When he looked up and saw me, that easy smirk slipped onto his lips.
"So? You’ve been gone for days. Which ghost tried to flirt with you this time was he better-looking than me?"

"Did you kill him?" I cut him off. My voice cracked like glass fracturing under pressure.

He froze for only a second. Then, like the devil himself, he pretended nothing had been said.
"I’ve got to say, while you were away, my dating life actually went smoother."

"Yichen." I bit down on his name like bone. "Did. You.... Kill him?"

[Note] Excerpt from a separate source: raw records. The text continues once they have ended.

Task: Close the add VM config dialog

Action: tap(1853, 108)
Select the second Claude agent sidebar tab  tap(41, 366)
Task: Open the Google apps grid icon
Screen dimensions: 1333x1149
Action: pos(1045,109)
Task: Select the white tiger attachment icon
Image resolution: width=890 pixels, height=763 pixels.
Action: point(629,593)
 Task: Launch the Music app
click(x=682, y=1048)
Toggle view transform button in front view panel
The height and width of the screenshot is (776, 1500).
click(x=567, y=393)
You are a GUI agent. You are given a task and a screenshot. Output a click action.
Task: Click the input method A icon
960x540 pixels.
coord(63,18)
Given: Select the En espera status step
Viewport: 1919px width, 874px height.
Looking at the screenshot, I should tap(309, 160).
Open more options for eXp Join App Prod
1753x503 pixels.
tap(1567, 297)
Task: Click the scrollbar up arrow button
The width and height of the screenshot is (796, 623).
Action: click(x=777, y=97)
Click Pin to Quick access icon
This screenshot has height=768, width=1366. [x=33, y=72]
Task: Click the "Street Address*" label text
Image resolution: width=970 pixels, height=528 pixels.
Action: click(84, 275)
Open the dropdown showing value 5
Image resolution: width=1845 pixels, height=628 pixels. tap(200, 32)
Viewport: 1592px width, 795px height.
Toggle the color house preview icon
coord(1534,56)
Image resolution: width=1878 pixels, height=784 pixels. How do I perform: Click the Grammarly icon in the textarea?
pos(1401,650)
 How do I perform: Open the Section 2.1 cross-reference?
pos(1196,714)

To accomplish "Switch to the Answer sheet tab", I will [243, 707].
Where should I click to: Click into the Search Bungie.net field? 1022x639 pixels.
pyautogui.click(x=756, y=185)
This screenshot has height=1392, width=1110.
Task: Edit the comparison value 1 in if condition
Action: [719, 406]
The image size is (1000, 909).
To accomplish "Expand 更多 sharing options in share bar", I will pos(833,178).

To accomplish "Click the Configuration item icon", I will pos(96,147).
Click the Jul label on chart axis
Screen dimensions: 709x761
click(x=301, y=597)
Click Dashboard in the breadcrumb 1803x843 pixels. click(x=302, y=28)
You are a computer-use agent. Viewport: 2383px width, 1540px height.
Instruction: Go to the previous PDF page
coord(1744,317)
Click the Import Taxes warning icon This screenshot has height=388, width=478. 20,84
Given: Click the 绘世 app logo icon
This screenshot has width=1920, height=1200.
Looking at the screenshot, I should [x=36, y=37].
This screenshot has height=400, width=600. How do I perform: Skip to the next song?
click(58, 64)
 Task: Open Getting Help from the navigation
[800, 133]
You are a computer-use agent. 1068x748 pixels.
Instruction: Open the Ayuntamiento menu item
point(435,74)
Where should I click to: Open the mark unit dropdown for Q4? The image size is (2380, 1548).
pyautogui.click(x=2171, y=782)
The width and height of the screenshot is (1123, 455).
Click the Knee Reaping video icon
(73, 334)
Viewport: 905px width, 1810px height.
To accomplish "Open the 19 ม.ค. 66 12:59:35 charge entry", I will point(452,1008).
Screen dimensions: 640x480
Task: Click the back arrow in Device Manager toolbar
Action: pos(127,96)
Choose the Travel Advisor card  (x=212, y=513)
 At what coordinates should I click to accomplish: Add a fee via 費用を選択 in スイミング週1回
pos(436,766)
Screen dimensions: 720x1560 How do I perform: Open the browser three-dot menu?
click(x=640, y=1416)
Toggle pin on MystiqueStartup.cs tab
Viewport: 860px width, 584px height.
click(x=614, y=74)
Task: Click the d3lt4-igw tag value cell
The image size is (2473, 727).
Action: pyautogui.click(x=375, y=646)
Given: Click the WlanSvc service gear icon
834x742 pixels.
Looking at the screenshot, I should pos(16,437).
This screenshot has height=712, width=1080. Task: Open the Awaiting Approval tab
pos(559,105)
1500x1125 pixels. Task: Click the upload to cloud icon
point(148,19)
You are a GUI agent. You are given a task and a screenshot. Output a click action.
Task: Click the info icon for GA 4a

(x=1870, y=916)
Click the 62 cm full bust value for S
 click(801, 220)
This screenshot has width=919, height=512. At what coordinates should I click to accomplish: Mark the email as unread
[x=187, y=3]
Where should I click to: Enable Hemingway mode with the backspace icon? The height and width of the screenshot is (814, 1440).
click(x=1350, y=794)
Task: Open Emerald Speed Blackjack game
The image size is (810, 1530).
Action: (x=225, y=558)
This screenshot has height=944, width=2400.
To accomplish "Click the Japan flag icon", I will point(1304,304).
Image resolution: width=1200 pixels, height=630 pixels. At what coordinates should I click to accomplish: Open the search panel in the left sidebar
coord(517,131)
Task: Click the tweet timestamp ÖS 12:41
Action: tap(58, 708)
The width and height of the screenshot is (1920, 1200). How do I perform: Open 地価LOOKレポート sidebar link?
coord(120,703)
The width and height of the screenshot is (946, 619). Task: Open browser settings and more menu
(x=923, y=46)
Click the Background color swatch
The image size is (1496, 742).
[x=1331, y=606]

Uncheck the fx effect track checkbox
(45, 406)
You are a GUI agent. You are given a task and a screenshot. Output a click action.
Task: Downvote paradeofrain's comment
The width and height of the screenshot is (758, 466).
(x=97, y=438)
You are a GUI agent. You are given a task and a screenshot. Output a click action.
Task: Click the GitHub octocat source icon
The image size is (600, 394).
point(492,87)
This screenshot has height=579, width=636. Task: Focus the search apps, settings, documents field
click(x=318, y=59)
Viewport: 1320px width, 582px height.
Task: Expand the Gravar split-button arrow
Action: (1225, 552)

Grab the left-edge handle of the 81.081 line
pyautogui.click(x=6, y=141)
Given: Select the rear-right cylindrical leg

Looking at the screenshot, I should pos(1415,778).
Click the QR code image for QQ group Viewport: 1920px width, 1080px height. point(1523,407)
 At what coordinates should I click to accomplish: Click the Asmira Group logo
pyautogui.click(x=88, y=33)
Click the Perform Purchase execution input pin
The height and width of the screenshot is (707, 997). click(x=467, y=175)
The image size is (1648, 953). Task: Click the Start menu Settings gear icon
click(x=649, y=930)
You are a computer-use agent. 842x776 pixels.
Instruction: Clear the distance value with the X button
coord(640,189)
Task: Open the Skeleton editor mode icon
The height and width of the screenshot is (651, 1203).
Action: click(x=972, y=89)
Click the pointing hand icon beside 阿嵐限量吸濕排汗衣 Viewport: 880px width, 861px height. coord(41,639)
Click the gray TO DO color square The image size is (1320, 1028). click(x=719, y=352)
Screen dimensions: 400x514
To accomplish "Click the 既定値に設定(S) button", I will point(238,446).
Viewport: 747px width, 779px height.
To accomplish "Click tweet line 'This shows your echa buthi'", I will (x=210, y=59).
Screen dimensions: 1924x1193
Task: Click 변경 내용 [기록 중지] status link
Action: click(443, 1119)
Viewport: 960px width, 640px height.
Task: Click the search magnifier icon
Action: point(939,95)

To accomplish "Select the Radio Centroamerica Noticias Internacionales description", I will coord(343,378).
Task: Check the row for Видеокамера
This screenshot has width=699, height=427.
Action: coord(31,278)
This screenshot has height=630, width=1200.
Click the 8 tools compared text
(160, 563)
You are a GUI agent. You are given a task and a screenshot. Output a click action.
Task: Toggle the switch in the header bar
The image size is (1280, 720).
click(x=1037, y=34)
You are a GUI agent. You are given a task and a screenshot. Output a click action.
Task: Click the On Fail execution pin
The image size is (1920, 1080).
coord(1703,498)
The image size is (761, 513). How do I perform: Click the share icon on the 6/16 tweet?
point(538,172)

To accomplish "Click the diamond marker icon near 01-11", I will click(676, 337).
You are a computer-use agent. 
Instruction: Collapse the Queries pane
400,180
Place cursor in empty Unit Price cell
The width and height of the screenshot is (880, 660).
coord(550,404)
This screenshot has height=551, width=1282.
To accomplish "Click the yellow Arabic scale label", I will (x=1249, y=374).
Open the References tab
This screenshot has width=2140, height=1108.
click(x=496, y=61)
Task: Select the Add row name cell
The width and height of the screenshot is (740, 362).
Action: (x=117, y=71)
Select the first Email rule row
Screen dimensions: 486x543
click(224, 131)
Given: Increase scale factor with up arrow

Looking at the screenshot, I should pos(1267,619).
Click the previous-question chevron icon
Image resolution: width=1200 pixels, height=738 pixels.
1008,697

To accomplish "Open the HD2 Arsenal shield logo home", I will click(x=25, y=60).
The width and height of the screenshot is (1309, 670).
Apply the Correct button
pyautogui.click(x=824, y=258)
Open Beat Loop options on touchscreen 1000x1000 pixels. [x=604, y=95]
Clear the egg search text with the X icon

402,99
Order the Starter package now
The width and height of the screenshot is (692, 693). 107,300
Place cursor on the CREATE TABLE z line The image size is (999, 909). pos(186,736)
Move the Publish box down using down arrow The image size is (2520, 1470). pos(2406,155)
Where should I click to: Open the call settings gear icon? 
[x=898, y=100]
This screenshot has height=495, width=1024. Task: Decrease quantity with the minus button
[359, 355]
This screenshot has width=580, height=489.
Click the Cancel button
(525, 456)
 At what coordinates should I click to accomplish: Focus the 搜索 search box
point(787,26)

The air went taut as a noose. Finally, he turned toward me, his eyes stripped of all jest.
"Yes. The one who just got released."

My soul shattered. Tears blurred my vision until his face broke into fragments.
"Why, Yichen? Why would you throw your life away for this? If you’re caught....what happens now?"

"You killed for me," I wept. "When you should have been living free, brilliant, unstoppable you became a murderer because of me."

His lashes flickered. A bead of moisture glimmered at the corner of his eye. His voice was steady, too steady.
"This is only the beginning."

My sobs wracked me like knives. "No. Stop here. Don’t walk further down this path. If they take you from me, Yichen what am I supposed to do?"

He leaned back, restless, dragging his tongue across his lip as though tasting the last drop of sanity he had left. His tears fell anyway, hot even through my incorporeal hand.

"Su Mei," he whispered hoarsely. His gaze locked on mine, sharp and breaking. "The day you were murdered.... I was planning to propose to you."

The words gutted me.

"One more day," he murmured, trembling. "We were one day away from finally belonging to each other."

He swiped at my cheek, but his hand passed through me. The helpless gesture collapsed what composure he had left.

"Why was it you? Why did it have to be you?" His tears burned, his voice shredded raw. "If it were anyone else, I’d still be breathing instead of drowning."

His gaze hardened again.
"I’ll make them pay."

"How?" I whispered.

Yichen smiled bitterly, almost viciously, as he pulled a small black USB drive from his drawer.
"By dragging it all into daylight."

I blinked, stunned. "Impossible. How how did you even...."

He tilted the drive in his hand, its reflection catching light. "Found it under the old locust tree. Thought it might be important."

That drive. Everything I died for. Every piece of evidence I had hidden.

"Oh my god," I whispered.

Yichen hadn’t just found it. He had been protecting it. Nurturing it. Waiting.

He caught my stunned silence, his eyes gleaming faintly like the wick of a flame.
"Darling... you knew how close I was to ending it. You knew about the pills I stashed. And you never once tried to stop me."

I lowered my face. What could I say?